Are you eating enough?
• Precious amino acids and building blocks of life.
• Heavenly low fat appetite regulator.
• Fabulous blood sugar stabiliser.
• Elixir of youth.
• Staple diet of athletes.
• And better than any beauty product for strong nails, healthy hair and skin.
But typically, today's diet industry still focuses on cutting calories rather than getting to grips with nutritional balance.
So are you getting enough and are you getting enough of the right stuff?
A study by Professor Adam Carey (famous for ITV's Celebrity Fit Club as well as being a nutritional advisor for Maximuscle and many national sports teams) published in this month's Functional Sports Nutrition Journal, picks apart previously accepted RDAs for protein as a little suspect and on the whole, too low.
Current guidelines for girlies are 0.8g of protein for every kilo of weight. So say a woman weighs 60kgs that's 48gs a day. This pretty much works out at a chicken breast, one egg and a latte.

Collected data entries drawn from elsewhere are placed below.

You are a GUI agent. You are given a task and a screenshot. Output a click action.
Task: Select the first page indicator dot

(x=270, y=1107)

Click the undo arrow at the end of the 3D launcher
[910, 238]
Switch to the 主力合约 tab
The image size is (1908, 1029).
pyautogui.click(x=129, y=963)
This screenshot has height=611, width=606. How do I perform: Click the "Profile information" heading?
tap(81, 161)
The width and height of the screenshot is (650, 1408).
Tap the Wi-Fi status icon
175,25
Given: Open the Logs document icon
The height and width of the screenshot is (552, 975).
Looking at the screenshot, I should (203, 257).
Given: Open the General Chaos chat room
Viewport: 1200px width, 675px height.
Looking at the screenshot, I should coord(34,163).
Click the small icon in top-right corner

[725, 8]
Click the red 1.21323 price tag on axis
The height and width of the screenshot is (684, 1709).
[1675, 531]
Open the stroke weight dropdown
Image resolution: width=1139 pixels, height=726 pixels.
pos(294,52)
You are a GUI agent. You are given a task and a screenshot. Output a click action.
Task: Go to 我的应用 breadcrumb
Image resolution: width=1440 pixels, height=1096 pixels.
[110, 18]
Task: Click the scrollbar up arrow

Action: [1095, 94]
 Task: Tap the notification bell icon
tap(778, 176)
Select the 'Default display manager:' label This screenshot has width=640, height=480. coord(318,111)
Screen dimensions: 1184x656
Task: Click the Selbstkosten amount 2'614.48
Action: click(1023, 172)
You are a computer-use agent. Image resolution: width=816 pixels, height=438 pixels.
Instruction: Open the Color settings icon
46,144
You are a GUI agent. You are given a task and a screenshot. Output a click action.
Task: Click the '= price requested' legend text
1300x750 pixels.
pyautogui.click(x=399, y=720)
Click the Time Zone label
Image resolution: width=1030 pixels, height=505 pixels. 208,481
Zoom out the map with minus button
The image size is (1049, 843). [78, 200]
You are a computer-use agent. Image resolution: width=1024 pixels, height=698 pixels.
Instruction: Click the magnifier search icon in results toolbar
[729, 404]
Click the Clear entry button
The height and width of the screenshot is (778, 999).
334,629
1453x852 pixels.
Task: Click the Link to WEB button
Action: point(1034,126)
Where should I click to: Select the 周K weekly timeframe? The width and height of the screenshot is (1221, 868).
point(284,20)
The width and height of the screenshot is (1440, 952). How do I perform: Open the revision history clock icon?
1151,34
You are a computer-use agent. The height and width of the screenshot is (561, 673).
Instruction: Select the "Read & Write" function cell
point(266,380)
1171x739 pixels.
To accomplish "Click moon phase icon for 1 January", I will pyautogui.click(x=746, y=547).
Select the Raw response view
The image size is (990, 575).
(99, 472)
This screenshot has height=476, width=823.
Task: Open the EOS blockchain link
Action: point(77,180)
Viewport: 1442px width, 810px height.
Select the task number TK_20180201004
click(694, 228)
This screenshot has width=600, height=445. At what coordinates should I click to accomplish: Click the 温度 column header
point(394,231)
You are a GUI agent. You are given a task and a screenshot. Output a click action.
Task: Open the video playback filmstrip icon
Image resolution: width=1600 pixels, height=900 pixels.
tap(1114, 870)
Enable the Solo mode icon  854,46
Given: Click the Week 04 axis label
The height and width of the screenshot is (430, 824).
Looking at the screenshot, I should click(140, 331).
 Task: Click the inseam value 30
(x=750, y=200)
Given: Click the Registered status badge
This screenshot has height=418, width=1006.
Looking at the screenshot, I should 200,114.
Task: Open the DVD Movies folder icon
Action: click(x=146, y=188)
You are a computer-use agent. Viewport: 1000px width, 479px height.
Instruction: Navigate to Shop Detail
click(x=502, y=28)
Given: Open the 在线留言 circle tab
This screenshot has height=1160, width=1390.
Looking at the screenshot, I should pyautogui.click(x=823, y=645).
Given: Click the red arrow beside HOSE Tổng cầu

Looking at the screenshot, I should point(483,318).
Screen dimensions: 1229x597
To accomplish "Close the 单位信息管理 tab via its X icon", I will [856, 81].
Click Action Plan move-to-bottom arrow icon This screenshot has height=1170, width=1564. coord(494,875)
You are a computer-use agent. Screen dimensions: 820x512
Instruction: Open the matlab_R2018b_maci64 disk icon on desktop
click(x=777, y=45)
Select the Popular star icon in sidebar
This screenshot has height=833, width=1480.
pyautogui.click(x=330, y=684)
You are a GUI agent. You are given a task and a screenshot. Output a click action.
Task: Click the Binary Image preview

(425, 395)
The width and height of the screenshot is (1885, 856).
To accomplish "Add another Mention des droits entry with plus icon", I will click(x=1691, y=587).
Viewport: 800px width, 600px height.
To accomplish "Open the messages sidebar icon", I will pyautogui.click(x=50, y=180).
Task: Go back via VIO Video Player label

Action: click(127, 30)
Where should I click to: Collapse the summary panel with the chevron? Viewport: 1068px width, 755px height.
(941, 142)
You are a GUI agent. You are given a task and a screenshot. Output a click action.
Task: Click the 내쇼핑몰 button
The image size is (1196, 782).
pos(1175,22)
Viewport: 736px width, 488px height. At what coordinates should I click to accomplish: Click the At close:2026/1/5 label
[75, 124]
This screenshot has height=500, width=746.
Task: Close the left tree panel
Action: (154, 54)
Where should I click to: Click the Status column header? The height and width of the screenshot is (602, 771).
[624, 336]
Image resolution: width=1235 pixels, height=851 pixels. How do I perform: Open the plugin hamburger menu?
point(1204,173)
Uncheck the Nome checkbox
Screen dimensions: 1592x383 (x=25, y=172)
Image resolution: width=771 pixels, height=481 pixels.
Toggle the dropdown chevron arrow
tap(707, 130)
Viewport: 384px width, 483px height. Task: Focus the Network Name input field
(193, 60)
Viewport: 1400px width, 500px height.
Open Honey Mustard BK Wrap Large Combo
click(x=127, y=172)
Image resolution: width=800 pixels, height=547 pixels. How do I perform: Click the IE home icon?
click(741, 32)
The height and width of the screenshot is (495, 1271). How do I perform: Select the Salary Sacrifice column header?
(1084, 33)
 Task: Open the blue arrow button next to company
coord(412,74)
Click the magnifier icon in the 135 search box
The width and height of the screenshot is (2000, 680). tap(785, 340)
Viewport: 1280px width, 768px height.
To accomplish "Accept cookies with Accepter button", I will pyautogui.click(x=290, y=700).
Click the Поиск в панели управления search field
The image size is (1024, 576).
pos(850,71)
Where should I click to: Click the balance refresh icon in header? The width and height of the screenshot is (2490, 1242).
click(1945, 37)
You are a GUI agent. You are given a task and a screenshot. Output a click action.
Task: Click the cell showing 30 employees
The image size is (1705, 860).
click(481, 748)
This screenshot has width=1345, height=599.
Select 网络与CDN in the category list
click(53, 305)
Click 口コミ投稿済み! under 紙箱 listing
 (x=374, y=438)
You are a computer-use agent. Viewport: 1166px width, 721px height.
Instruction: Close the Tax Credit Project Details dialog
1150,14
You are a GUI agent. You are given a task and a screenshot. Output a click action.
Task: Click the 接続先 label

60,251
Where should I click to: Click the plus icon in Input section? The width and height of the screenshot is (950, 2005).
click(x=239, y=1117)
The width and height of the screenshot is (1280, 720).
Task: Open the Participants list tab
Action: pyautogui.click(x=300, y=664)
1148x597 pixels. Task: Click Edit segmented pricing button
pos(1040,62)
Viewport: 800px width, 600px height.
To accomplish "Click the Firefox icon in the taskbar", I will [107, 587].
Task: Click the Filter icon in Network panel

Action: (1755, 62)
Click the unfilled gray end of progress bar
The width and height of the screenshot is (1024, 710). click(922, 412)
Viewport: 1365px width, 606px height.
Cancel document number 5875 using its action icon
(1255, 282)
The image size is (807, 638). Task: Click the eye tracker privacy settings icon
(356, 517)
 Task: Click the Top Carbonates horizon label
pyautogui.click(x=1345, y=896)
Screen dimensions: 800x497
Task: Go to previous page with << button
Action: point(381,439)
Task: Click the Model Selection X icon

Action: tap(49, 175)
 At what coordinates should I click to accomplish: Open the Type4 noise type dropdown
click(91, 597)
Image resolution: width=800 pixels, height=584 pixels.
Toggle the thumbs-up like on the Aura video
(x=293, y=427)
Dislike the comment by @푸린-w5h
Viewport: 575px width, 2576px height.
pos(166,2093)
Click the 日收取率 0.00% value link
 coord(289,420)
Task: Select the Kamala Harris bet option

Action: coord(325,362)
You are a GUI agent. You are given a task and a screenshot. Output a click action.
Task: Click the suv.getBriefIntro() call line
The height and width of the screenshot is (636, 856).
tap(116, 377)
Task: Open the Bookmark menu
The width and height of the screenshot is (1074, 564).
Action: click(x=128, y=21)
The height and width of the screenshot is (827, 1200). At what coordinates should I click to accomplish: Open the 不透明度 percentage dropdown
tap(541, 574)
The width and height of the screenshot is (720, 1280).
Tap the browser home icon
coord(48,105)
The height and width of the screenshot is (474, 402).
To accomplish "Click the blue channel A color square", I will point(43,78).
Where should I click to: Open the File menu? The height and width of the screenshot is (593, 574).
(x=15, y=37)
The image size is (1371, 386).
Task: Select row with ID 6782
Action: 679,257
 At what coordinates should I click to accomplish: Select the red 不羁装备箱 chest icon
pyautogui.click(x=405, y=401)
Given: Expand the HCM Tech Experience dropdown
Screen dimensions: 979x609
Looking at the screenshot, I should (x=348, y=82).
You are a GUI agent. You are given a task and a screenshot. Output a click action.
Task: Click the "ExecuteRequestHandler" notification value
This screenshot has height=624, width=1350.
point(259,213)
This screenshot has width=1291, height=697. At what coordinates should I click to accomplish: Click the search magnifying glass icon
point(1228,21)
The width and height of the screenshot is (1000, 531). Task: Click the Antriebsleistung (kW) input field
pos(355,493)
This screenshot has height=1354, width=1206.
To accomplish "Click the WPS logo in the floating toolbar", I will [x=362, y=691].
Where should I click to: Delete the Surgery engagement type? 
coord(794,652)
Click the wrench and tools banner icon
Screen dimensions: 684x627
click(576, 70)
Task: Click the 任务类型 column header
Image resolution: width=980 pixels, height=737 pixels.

However, I'm going to assume that most of you reading this blog like to move your bodies, stay in shape and generally lead pretty active (and hectic lives). The recommendation for training adult females is from 1.2 to 1.5g protein daily per kilo of weight. That's more like 72 - 90gs of protein a day, which is more like 2 chicken breasts, 2 eggs, a yoghurt and a latte. The higher protein requirement is to maintain lean muscle tissue and help with repair and recovery between sessions.
And I'm really sorry veggies but you cannot get the amino acids you need to support training and muscle repair from nuts and pulses alone. Amino acids are the building blocks in protein that help to grow or repair muscles and cells. Meat and eggs are the best sources of protein for training girlies with fish coming in as a close contender for top spot.
What's a girl to do?
In a nutshell (excuse the pun). If you are training, moderately (or indeed pregnant or recovering from an injury or illness), aim for 3 protein based meals a day. That means cereal alone in the morning is just not going to cut it - but then I know you know that already. If you are vegetarian then I'd strongly recommend you see a nutritionist who can advise you how best to support your healthy body without having to consume a free range farm's worth of eggs every day!
And of course - enjoy your food. If you think you might be low on protein and are struggling to stabilise your appetite you will be amazed at how quickly increasing your protein intake will stop your appetite in its tracks.